• **WHAT YOU SHOULD DO**: Please give an exact copy of every line from the one holding "Registro (329, 1791)" through the final line of the records below.

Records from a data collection
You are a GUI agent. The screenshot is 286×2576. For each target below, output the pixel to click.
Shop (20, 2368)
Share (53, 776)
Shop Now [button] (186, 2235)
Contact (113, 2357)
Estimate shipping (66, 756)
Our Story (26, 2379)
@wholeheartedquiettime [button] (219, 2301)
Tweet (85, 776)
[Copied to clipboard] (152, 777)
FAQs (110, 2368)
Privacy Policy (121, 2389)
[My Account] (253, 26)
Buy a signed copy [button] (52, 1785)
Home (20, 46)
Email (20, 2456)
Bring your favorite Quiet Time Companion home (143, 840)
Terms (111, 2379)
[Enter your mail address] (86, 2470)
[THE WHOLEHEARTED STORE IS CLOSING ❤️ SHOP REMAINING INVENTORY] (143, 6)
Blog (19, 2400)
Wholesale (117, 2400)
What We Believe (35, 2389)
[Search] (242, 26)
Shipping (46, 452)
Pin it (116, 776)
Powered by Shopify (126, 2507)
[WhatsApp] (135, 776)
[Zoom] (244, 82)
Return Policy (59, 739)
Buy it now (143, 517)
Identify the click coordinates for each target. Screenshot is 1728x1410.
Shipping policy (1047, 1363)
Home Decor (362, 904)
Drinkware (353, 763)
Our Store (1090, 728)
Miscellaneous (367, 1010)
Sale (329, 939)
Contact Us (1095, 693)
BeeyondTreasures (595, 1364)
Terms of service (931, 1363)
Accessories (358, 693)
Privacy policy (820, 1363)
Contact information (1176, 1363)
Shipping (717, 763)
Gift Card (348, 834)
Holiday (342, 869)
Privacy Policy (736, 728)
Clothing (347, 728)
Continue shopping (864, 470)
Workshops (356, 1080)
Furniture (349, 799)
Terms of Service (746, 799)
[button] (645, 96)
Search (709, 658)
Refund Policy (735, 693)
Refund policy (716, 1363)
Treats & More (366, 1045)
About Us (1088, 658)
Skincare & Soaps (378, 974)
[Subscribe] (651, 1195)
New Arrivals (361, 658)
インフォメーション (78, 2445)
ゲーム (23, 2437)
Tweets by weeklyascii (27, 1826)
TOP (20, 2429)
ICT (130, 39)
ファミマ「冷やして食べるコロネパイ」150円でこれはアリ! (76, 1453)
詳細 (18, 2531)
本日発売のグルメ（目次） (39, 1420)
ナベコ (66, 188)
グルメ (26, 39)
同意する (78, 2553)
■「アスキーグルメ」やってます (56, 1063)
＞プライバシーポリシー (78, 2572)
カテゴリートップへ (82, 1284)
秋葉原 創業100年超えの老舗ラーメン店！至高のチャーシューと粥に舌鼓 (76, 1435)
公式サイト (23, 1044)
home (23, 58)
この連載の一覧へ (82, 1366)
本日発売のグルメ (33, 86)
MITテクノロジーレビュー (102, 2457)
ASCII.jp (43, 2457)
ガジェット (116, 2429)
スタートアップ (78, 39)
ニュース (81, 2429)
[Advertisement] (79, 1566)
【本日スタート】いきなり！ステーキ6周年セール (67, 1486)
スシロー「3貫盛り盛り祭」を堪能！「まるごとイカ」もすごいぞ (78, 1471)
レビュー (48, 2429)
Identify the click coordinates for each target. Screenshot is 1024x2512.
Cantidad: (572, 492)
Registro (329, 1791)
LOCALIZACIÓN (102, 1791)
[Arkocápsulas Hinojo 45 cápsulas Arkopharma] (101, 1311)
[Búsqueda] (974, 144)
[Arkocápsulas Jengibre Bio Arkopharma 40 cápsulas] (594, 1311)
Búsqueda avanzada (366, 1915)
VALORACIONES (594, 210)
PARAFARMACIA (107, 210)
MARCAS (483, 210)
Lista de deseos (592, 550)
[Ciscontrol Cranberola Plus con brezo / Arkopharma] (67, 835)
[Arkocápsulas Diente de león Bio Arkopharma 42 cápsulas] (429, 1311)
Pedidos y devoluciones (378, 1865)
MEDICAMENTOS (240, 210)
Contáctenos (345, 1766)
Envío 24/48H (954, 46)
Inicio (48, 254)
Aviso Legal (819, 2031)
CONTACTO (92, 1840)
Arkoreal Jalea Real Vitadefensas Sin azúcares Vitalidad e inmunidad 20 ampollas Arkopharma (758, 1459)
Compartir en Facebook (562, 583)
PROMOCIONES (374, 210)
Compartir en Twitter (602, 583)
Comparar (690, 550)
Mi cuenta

• **ANSWER TO THIS TASK**:
Registro (329, 1791)
LOCALIZACIÓN (102, 1791)
[Arkocápsulas Hinojo 45 cápsulas Arkopharma] (101, 1311)
[Búsqueda] (974, 144)
[Arkocápsulas Jengibre Bio Arkopharma 40 cápsulas] (594, 1311)
Búsqueda avanzada (366, 1915)
VALORACIONES (594, 210)
PARAFARMACIA (107, 210)
MARCAS (483, 210)
Lista de deseos (592, 550)
[Ciscontrol Cranberola Plus con brezo / Arkopharma] (67, 835)
[Arkocápsulas Diente de león Bio Arkopharma 42 cápsulas] (429, 1311)
Pedidos y devoluciones (378, 1865)
MEDICAMENTOS (240, 210)
Contáctenos (345, 1766)
Envío 24/48H (954, 46)
Inicio (48, 254)
Aviso Legal (819, 2031)
CONTACTO (92, 1840)
Arkoreal Jalea Real Vitadefensas Sin azúcares Vitalidad e inmunidad 20 ampollas Arkopharma (758, 1459)
Compartir en Facebook (562, 583)
PROMOCIONES (374, 210)
Compartir en Twitter (602, 583)
Comparar (690, 550)
Mi cuenta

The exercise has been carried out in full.